◆ WRITTEN PROBLEM: Please rewrite the lines starting at the line that contains "The width and height of the screenshot is (1568, 521)." and stopping after the line that contains "pos(61,464)". Put "Flip" in place of "Toggle" and keep everything else unchanged.

[Records of locating words and elements]
** BEGIN **

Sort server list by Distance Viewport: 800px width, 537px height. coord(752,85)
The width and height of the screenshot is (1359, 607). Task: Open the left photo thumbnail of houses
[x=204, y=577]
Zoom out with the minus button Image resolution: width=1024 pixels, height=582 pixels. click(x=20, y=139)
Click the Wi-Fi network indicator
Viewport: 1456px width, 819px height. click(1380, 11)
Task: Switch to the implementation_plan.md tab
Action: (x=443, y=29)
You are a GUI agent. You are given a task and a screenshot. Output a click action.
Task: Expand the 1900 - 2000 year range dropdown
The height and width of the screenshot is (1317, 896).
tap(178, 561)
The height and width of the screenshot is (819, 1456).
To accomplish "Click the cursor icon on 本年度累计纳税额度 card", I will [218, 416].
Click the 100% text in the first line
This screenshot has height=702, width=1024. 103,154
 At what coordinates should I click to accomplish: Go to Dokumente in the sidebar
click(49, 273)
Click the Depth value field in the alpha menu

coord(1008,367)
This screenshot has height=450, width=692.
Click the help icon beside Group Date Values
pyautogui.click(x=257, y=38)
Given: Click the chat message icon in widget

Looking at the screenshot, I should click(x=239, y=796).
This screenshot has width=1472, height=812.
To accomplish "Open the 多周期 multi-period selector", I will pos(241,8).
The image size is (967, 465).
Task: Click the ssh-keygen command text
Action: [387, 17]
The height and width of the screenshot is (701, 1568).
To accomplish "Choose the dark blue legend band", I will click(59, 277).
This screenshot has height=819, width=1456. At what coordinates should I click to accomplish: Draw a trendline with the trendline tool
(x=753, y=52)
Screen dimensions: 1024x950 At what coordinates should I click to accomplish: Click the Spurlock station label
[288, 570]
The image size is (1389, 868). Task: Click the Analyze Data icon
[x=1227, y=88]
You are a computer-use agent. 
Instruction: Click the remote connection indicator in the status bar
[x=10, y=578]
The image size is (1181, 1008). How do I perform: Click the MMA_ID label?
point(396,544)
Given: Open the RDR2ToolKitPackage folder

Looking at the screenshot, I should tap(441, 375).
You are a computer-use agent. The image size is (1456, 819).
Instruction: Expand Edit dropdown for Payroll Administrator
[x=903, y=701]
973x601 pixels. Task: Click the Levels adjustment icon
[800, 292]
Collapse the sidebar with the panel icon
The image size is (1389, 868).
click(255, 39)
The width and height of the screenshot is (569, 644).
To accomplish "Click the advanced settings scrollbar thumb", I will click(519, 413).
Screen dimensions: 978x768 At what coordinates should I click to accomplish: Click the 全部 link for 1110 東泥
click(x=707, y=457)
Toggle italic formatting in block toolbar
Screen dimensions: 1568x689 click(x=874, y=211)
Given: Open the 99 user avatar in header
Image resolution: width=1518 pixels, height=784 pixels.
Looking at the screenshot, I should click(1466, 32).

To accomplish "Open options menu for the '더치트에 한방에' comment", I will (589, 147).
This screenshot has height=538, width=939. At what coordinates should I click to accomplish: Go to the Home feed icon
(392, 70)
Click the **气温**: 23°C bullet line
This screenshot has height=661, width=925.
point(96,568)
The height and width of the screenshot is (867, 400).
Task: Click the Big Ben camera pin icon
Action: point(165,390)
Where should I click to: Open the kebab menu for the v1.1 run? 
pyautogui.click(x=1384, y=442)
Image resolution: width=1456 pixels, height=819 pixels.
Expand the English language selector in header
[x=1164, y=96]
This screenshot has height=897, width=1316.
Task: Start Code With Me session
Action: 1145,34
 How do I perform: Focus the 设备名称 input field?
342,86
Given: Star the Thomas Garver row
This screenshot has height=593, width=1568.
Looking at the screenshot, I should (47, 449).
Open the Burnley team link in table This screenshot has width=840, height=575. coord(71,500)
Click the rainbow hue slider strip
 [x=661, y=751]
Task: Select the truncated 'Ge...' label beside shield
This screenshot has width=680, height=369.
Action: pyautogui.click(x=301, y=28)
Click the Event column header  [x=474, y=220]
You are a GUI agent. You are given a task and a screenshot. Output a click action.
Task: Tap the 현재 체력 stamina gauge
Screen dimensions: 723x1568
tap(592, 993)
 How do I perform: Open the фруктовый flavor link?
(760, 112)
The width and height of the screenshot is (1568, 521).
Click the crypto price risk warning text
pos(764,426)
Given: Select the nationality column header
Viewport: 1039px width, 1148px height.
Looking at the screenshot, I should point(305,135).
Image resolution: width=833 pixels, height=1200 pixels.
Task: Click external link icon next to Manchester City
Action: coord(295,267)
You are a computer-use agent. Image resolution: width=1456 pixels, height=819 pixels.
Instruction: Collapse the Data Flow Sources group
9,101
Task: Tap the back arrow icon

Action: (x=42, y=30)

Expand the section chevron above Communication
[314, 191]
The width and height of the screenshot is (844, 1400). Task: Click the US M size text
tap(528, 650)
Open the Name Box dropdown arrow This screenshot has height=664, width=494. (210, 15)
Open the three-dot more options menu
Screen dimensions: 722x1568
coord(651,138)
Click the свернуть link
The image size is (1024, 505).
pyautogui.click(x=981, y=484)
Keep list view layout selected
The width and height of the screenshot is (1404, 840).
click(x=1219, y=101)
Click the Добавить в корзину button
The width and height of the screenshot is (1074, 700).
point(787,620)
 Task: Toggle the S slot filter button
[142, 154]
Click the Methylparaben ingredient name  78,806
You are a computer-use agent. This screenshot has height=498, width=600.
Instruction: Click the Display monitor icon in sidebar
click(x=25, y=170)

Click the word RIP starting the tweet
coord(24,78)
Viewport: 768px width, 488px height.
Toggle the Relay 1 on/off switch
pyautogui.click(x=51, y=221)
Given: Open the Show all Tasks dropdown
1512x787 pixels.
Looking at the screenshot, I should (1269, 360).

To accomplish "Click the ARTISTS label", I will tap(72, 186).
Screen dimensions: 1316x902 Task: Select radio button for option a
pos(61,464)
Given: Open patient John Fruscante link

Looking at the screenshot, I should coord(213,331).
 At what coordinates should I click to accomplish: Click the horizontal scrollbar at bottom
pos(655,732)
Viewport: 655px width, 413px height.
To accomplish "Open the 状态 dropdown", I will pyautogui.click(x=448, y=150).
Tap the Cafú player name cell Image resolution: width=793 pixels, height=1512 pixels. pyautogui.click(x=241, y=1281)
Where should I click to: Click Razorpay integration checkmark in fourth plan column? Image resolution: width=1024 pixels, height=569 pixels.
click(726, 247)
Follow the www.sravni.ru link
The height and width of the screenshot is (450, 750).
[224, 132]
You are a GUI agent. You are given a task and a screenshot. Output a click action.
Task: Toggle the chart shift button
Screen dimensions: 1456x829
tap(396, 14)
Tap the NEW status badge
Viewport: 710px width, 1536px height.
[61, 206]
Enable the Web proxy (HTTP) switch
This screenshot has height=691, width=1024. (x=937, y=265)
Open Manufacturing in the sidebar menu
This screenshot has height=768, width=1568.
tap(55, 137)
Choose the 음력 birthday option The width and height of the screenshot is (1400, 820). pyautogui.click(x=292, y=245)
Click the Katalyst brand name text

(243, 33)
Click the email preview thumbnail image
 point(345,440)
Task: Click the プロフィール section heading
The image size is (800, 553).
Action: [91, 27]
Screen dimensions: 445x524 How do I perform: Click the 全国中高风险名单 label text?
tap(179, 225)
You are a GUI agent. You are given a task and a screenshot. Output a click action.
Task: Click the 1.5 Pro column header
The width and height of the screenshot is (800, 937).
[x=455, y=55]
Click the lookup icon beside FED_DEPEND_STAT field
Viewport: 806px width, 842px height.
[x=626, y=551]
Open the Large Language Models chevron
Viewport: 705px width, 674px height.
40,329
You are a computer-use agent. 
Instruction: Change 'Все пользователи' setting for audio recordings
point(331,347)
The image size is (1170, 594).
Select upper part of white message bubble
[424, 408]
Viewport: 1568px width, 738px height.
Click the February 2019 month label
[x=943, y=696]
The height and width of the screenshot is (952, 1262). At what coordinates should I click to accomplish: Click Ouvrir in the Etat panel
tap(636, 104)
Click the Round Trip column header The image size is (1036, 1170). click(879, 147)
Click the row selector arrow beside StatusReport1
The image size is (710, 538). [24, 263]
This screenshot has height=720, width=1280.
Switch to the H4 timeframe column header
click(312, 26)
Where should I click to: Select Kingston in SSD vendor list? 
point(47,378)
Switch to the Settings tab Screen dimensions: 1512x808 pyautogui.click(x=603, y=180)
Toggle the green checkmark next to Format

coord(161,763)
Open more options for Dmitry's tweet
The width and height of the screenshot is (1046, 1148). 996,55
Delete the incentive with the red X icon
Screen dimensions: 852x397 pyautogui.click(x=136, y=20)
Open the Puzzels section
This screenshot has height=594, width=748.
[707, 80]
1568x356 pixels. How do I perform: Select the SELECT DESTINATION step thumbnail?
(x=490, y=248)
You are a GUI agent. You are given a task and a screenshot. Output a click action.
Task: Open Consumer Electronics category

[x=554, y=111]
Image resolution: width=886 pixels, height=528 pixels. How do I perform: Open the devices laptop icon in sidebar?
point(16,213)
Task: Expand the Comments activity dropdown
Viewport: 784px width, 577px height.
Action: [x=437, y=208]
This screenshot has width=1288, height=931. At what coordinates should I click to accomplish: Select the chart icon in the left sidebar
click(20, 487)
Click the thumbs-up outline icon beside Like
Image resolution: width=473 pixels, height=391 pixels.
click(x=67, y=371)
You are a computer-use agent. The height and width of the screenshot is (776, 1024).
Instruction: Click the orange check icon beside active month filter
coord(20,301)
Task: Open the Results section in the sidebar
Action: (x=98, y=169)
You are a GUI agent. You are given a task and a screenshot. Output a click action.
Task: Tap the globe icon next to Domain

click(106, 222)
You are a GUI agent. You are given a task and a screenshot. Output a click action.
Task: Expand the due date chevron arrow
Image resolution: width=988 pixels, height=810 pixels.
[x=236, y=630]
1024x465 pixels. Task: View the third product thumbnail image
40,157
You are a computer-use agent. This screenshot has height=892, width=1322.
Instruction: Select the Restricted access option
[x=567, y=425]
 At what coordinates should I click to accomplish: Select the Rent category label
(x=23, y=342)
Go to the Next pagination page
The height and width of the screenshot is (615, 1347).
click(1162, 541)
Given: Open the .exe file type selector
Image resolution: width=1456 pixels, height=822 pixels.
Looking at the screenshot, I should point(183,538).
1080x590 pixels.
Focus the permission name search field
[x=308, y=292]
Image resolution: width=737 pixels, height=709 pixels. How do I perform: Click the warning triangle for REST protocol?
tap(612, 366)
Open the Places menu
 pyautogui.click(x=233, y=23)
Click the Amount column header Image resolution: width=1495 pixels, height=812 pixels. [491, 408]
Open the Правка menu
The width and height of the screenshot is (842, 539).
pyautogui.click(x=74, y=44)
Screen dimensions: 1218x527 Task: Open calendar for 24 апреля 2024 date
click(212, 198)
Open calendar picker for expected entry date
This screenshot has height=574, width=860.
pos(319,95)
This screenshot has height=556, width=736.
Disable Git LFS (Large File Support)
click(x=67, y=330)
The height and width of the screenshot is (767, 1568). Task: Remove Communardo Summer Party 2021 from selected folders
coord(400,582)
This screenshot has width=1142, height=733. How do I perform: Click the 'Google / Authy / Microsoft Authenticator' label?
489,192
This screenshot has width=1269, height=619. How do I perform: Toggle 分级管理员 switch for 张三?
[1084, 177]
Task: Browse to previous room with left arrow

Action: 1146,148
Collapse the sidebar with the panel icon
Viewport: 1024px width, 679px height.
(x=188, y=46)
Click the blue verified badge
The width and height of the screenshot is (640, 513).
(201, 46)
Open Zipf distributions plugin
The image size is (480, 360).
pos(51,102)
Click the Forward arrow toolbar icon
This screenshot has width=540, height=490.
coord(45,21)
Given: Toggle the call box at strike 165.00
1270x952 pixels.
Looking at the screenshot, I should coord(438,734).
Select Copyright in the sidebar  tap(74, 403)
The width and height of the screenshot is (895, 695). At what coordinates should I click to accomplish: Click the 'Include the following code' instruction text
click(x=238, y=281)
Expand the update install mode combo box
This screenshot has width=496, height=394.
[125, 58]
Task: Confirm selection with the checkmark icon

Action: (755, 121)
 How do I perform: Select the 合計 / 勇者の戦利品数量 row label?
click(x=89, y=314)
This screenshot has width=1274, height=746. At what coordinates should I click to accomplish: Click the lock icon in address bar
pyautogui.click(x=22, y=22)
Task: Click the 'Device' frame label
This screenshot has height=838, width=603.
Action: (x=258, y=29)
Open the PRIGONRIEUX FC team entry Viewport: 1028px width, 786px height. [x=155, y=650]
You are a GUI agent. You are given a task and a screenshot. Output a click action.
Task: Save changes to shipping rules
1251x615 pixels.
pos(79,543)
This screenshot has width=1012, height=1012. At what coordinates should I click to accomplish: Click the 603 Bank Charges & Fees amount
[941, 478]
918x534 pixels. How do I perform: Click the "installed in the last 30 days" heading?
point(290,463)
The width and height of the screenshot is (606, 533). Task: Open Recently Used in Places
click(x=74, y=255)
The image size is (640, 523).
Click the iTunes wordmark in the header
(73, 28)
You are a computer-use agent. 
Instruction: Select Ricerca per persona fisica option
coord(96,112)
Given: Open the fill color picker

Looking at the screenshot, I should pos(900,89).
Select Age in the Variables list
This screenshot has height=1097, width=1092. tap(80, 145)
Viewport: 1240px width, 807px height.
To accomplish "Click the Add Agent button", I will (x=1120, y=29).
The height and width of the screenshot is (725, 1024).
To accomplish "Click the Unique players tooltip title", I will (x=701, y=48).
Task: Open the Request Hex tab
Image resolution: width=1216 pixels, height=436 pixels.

** END **

◆ SOLUTION FOR THIS EXERCISE:
The width and height of the screenshot is (1568, 521).
Click the crypto price risk warning text
pos(764,426)
Given: Select the nationality column header
Viewport: 1039px width, 1148px height.
Looking at the screenshot, I should point(305,135).
Image resolution: width=833 pixels, height=1200 pixels.
Task: Click external link icon next to Manchester City
Action: coord(295,267)
You are a computer-use agent. Image resolution: width=1456 pixels, height=819 pixels.
Instruction: Collapse the Data Flow Sources group
9,101
Task: Tap the back arrow icon

Action: (x=42, y=30)

Expand the section chevron above Communication
[314, 191]
The width and height of the screenshot is (844, 1400). Task: Click the US M size text
tap(528, 650)
Open the Name Box dropdown arrow This screenshot has height=664, width=494. (210, 15)
Open the three-dot more options menu
Screen dimensions: 722x1568
coord(651,138)
Click the свернуть link
The image size is (1024, 505).
pyautogui.click(x=981, y=484)
Keep list view layout selected
The width and height of the screenshot is (1404, 840).
click(x=1219, y=101)
Click the Добавить в корзину button
The width and height of the screenshot is (1074, 700).
point(787,620)
 Task: Flip the S slot filter button
[142, 154]
Click the Methylparaben ingredient name  78,806
You are a computer-use agent. This screenshot has height=498, width=600.
Instruction: Click the Display monitor icon in sidebar
click(x=25, y=170)

Click the word RIP starting the tweet
coord(24,78)
Viewport: 768px width, 488px height.
Flip the Relay 1 on/off switch
pyautogui.click(x=51, y=221)
Given: Open the Show all Tasks dropdown
1512x787 pixels.
Looking at the screenshot, I should (1269, 360).

To accomplish "Click the ARTISTS label", I will tap(72, 186).
Screen dimensions: 1316x902 Task: Select radio button for option a
pos(61,464)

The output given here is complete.